▶ WHAT YOU SHOULD DO:
Put the records into a numbered list, starting with the line with "Where should I" and going on through the line with "point(1192,67)", and leave out any blank lines.

▶ DATA ENTRIES:
Start
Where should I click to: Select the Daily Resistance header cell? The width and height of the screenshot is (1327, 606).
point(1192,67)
End
Start
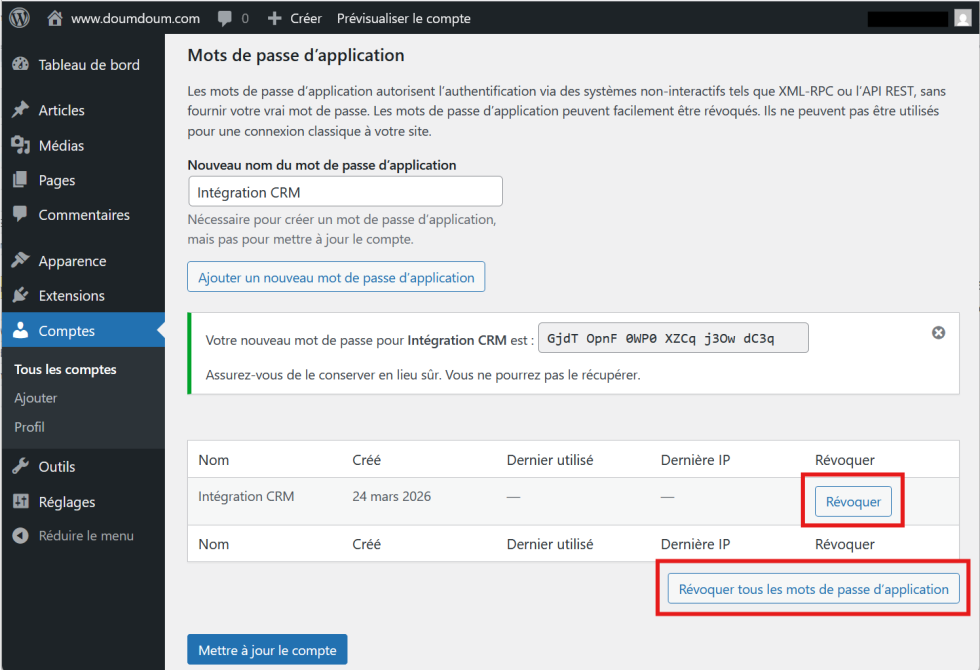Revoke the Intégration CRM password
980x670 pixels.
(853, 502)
End
▶ OUTPUT BELOW:
1. Where should I click to: Select the Daily Resistance header cell? The width and height of the screenshot is (1327, 606).
2. point(1192,67)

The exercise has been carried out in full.